Gen. Martin departing USAFE command after nearly 4 years
August 10, 2003
RAMSTEIN AIR BASE, GERMANY — As Gen. Gregory S. Martin moves on from his command of U.S. Air Forces in Europe and NATO Allied Air Forces North on Tuesday, he leaves Europe with ideas for the future.
In a glimpse of what may lie ahead, the nearly four-year commander included servicemember issues and family concerns in remarks Friday at Ramstein Air Base.
Challenges of the future include solidifying partnerships with other nations, transforming the forces, USAFE’s role in fighting terrorism, and continuing change while maintaining retention and high morale.
“Frankly, those are manageable challenges,” Martin said. “If we understand them, we could work them.
“But we have to realize there is some hard elbow grease that we have to apply to the problem. We have to be sensitive to the status of these issues and we have to work them every day.”
Martin’s next assignment is at Wright-Patterson Air Force Base, Ohio, where he will command the U.S. Air Force Materiel Command.
Gen. Robert H. Fogelsong, former Air Force vice chief of staff, will be the man to face these problems as Martin’s successor. Martin said he has faith Fogelsong can meet the challenges.
The challenges presented by anti-Western ideas may be Fogelsong’s toughest problem, Martin said.
“We’re not seeing the bank of Frankfurt being bombed everyday, we’re not seeing the London Tower fall, we’re not seeing the Tower of Pisa getting struck,” Martin said of the difficulty in keeping servicemembers focused on a mission that doesn’t affect them on a daily basis.

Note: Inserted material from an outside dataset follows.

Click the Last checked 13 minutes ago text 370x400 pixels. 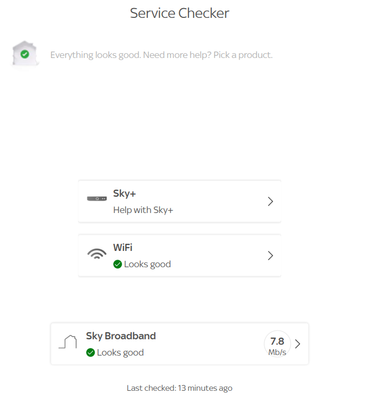[x=180, y=388]
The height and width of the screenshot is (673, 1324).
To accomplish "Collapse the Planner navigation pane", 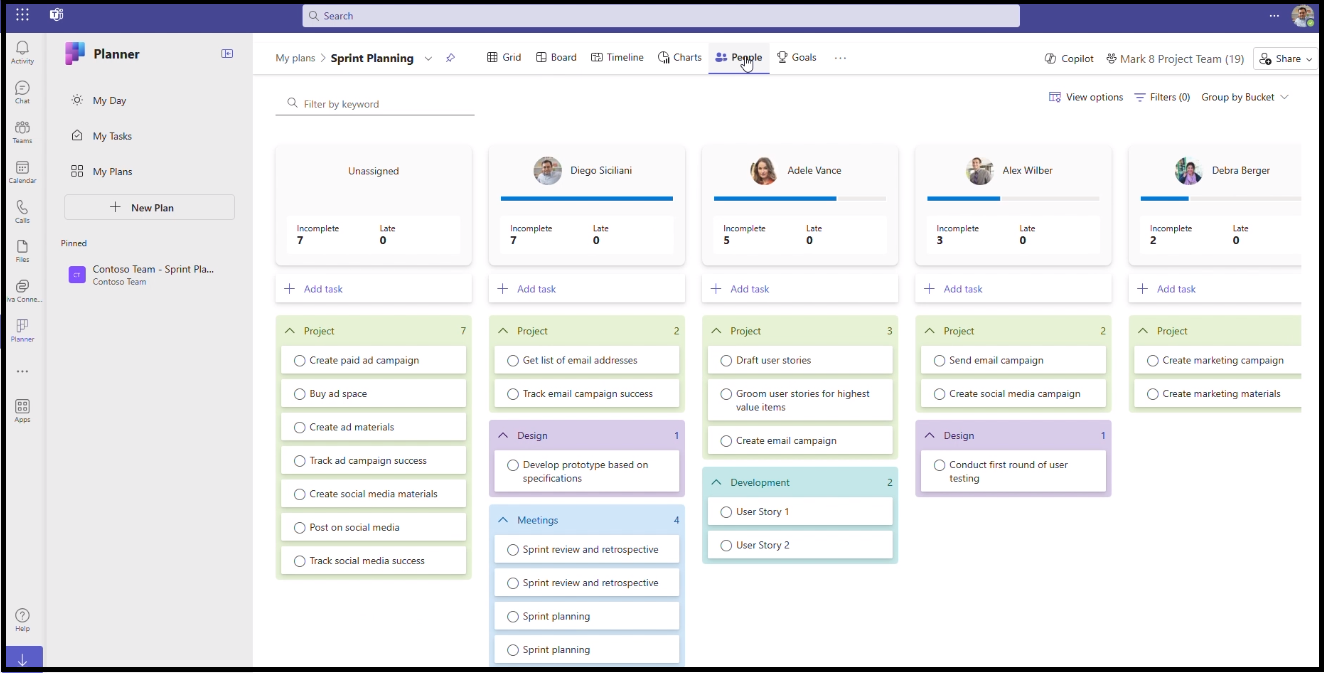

He explained that nodes of terrorists are everywhere, and even if places seem safe, servicemembers must always remain alert.
Another huge challenge is the integration of the Eastern Europe countries into NATO, Martin said.
“That relationship must be nurtured and developed in a meaningful way for these people or you might find that we will see a fracturing of the European continent,” he said.
He said family issues such as housing, education, and time away from home remain at the tips of everyone’s tongues when deciding whether to move troops into Eastern Europe, with their families or without them.
Regardless of the transformation, Martin said, the Air Force will always have the need for a base to support the movement of people and equipment for missions within the NATO alliance or U.S. missions outside of NATO.
For this reason, Martin sees Ramstein as a critical base that will remain open because of its importance to the military. That should give families some peace of mind amid the uncertainties of transformation, he said.